Daha ötesi ne olabilir bu durumun? Cinayeti görmelerine rağmen ifade edememek... Elbette arkadaşlarının bazıları ise önünde duran acı gerçeği görmezden gelmeyi yeğleyecek kadar ileri gidiyordu. İşçilerin korkusunun altında iki sebep vardır genelde. İlki ileri-geri konuşup da patavatsızlık yapmaktan geri durma kaygısı, ikincisi ne olduğundan emin olmasına rağmen bunu söylerse göreceği baskı ve tehditler...

İş cinayetlerinde herkesin kafasından başka bir senaryo geçer ve hepsi de hüsranla biter. Çünkü senaryolarında hep tek başınadırlar. İdareciler yarattığı algı ve yönetim şekli ile sendikalı da olsa işçileri tek başına birer kişiymiş gibi davranarak sorunlarını çözebileceğini söyler. Oysa bu bir yalandır. Bu yalan işçilerin göz bebeklerine kadar işlemiştir.

Ancak yine de aynı sorular herkesin kafasında dönüp durur bir süre: Aramızdan ayrılan masum, haksızlığa uğramış mazlum ruh, adalet beklemiyor mudur geride kalan sevdiklerinden? Arkadaşlarından? Meslektaşlarından?

Hem canı pahasına elinden alınmış kendi hakkı hem de geride kalanların sonraki yaşamları için adalet talep etmiyor mudur? Geride kalan sevenleri onu sevdikleri ölçüde kendilerine saygı duydukları ölçüde karanlıkta bırakmadan, hesap sorma gayesiyle Utku’nun yasını vicdani bir hisle huzura en yakın hissederek tutmak istiyorlar. Bunu annesine babasına eşine dostuna bakarak söyleyebiliriz.

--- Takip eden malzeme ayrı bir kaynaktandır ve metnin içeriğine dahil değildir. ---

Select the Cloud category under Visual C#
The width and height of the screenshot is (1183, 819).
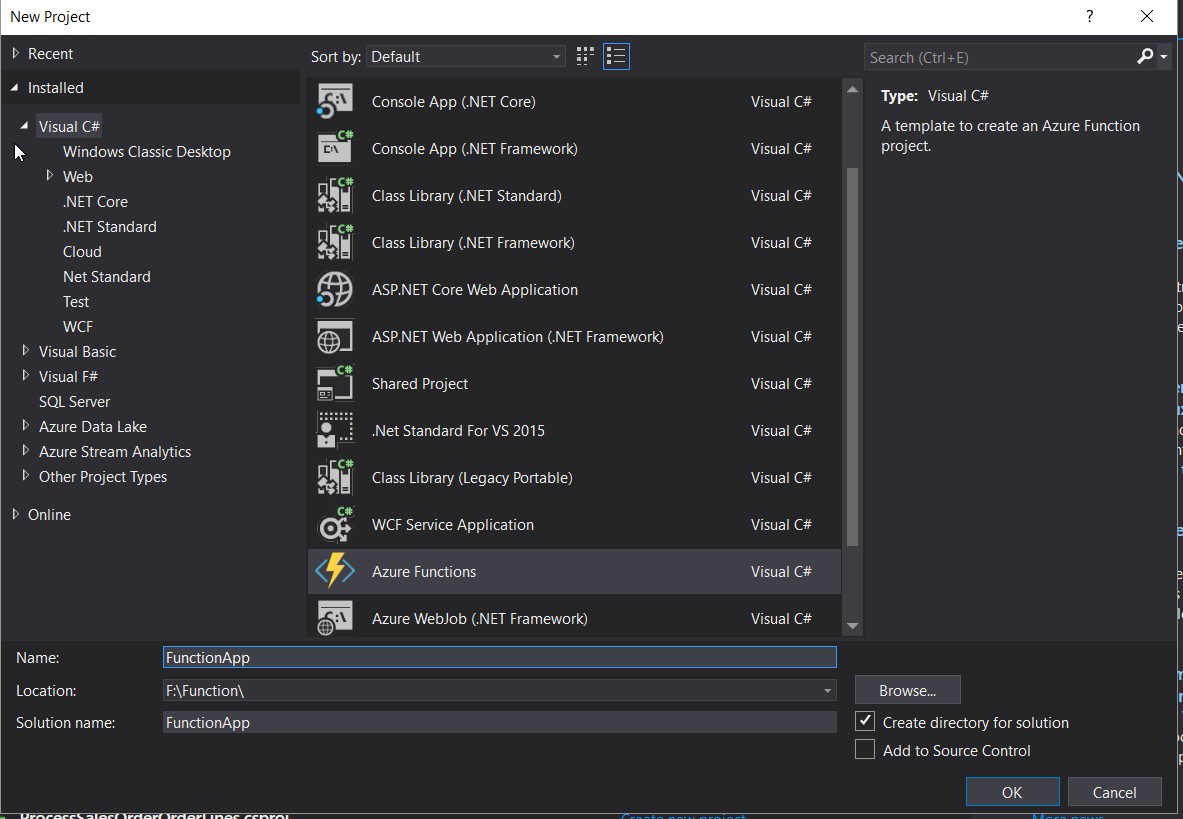[x=81, y=251]
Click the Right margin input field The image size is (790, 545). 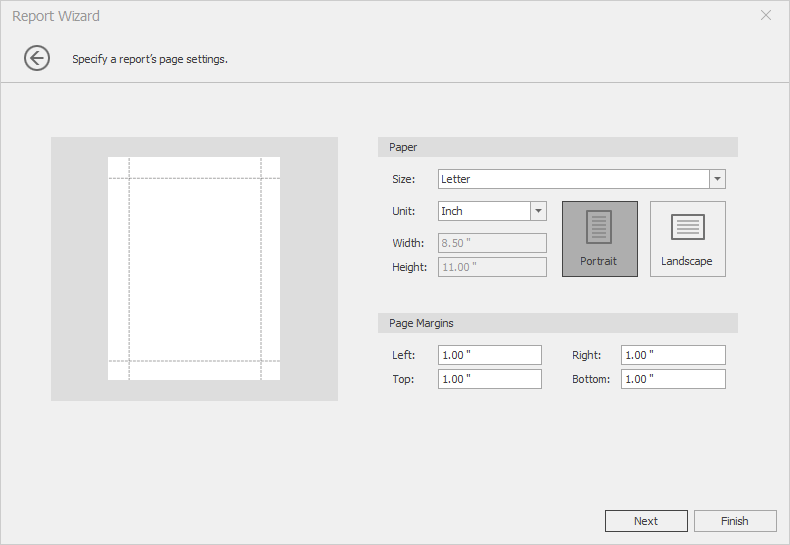tap(673, 355)
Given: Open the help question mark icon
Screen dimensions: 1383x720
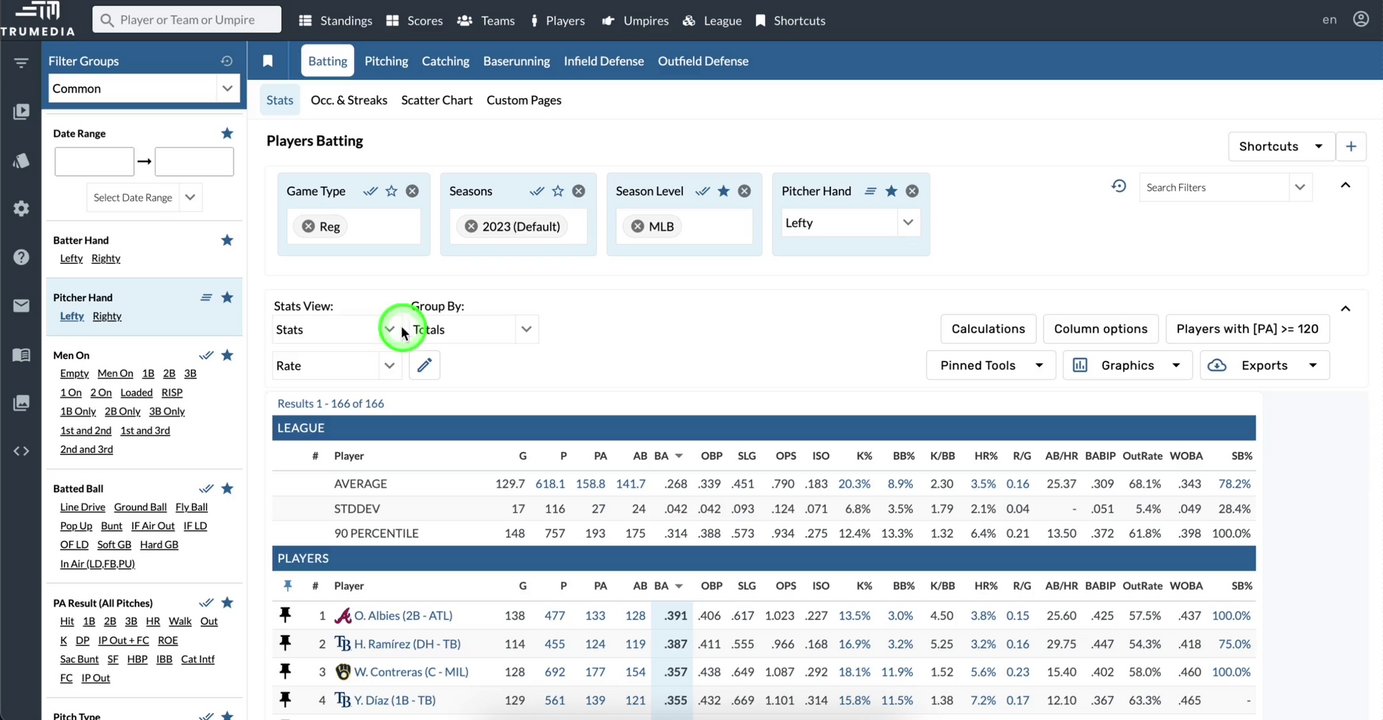Looking at the screenshot, I should [21, 257].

Belki de sadece bir kişi hayatını kaybeden nazik ve sevecen işçinin adalet beklentisine bir şeytan kayıtsızlığı ile yaklaşacaktır.

ZAMANE VAHŞİSİ
Fabrika müdürü, üretim rekoruna ve minimum maliyet hesabına çıldırmış gibi tutulmuş, bu uğurda gözünü karartmış, fabrikayı bir köle kampına çevirecek kadar kuralsızlaşmış, gözü dönmüş iki müdürünün tedrisatından geçmiş birisi. İDÇ’ye gelmeden HABAŞ’ta çelikhanede müdür olarak çalıştığı süre boyunca kimi kıdemli işçinin demesine göre en az 25 işçi çeşitli sebeplerden ama bu insanların ‘kudretiyle’ ölmüştü.

Fabrika müdürü olarak İDÇ’ye gelip de çalışmaya başlayınca sadece oradaki kuralsız çalışmayı kural olarak benimsemiş amir-formen ekibini değil, sadece o vahşi kuralsızlığı da değil, iş cinayetlerini de getirmişti.

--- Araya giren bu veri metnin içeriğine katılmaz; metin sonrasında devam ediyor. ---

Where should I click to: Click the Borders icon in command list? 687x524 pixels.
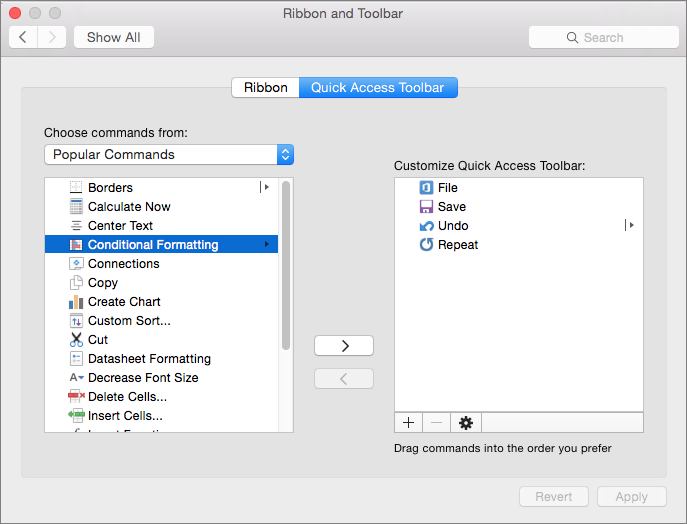76,188
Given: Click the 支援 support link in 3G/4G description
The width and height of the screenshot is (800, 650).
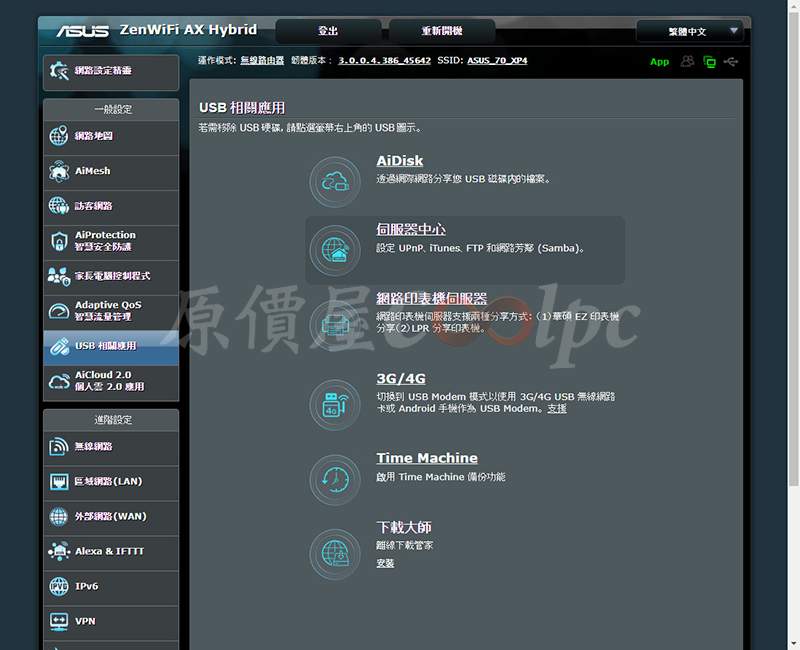Looking at the screenshot, I should [x=557, y=408].
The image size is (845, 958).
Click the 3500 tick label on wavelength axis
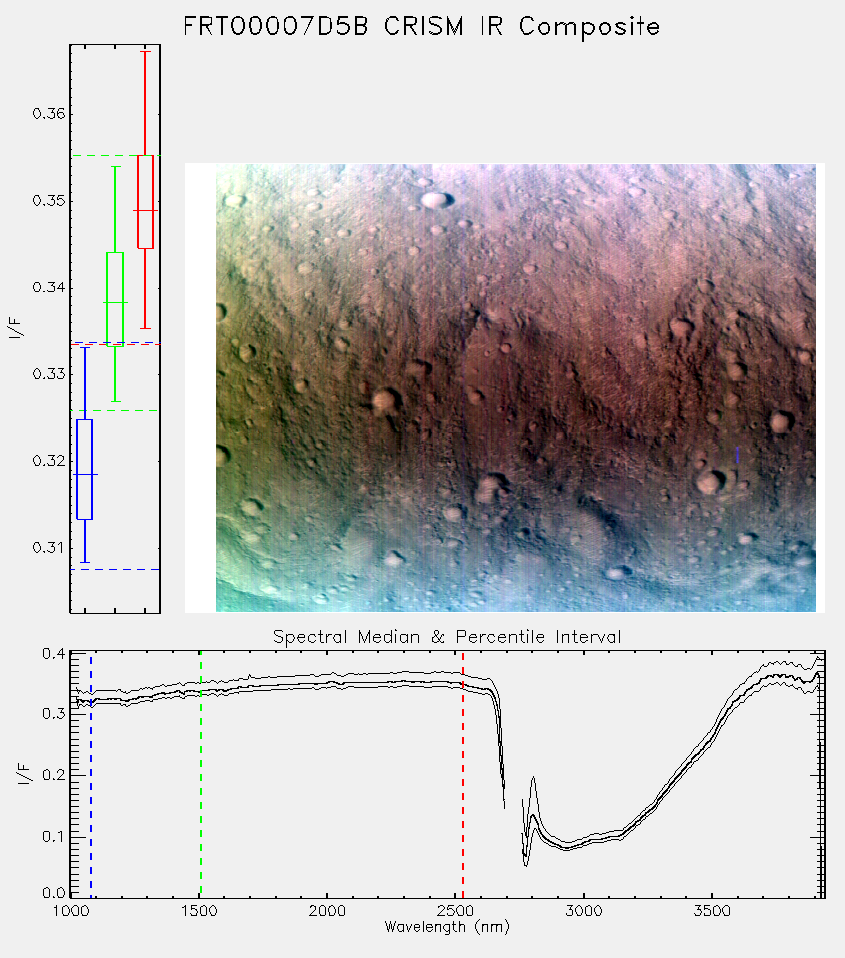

İDÇ müdürü her seferinde kadere bağlayarak soğuk kanlıkla karşıladığı işçi ölümlerinde değil, her türlü zorlu ve riskli işlerde de insanları bayılana kadar çalışmaya zorlarken tamamen kayıtsız bir robot, ruhsuz bir yaratık gibi davranıyordu. Tek bir şeye, “Daha fazla üretim daha az maliyet”e odaklanılmasını istiyor, herkesi böyle davranmaya zorluyor. Bir köle sahibinin gücünü parmaklarında hisseden müdür, fabrikayı kısa sürede büyütüp şirketin icra kurulu üyesi de olunca, işçilerin 70-100 katı para kazanmayı başardı. İDÇ’ye geldiğinden beri işçiler bayılarak, kazalarda sakatlanarak, aşırı yoğun çalışma ve fazla mesailerde fabrikaya kapanarak, düşük ücretle çalışmaya başladı...

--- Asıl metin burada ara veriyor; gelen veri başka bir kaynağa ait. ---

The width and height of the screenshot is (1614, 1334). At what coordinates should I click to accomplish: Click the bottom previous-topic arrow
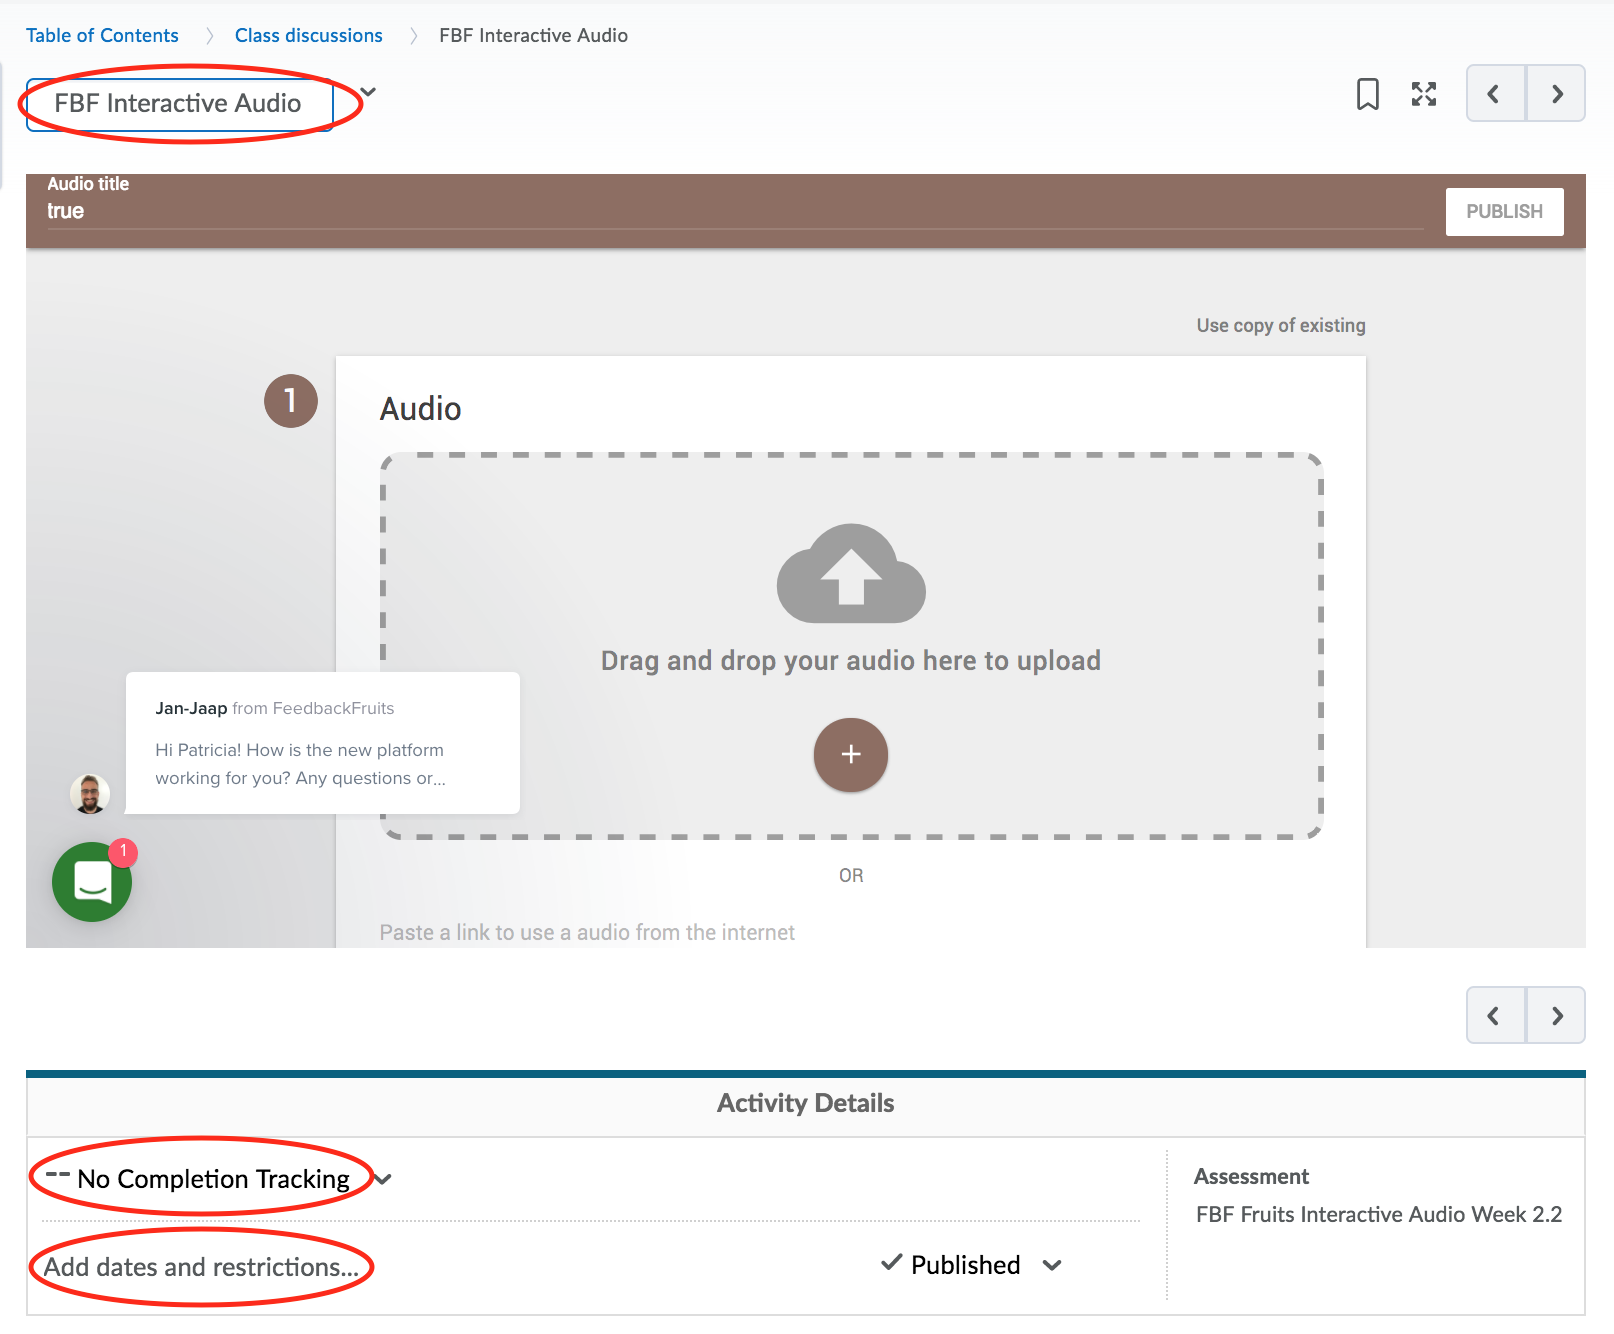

CİNAYET MAHALLİ HALİNE GELEN FABRİKA
“Defalarca söyledik önemsemediler. Havasız ve kömür tozu çok fazla oluyor, boğuluyoruz, dedik, karanlık, bir şey görmüyoruz dedik. Defalarca iş bildirimi yazdırdık. Sözde İSG birimi var, başlarında da bir müdür. Ama İSG fabrikanın adamı olunca işçinin değil şirketin dediği oluyor. Yani her şey müdürde bitiyor. Bir iş yapılırken İSG başımızda durmuyor, denetlemiyor, hataları ve işçilerin riskli çalışmasını engellemiyor. Müdür emretmiş işçiye o iş olacak diyor ama işi yapmak için koşullar uygun değil. Odalarından çıkmıyorlar. Çalıştığımız yerde nefes alınmıyor, karanlık...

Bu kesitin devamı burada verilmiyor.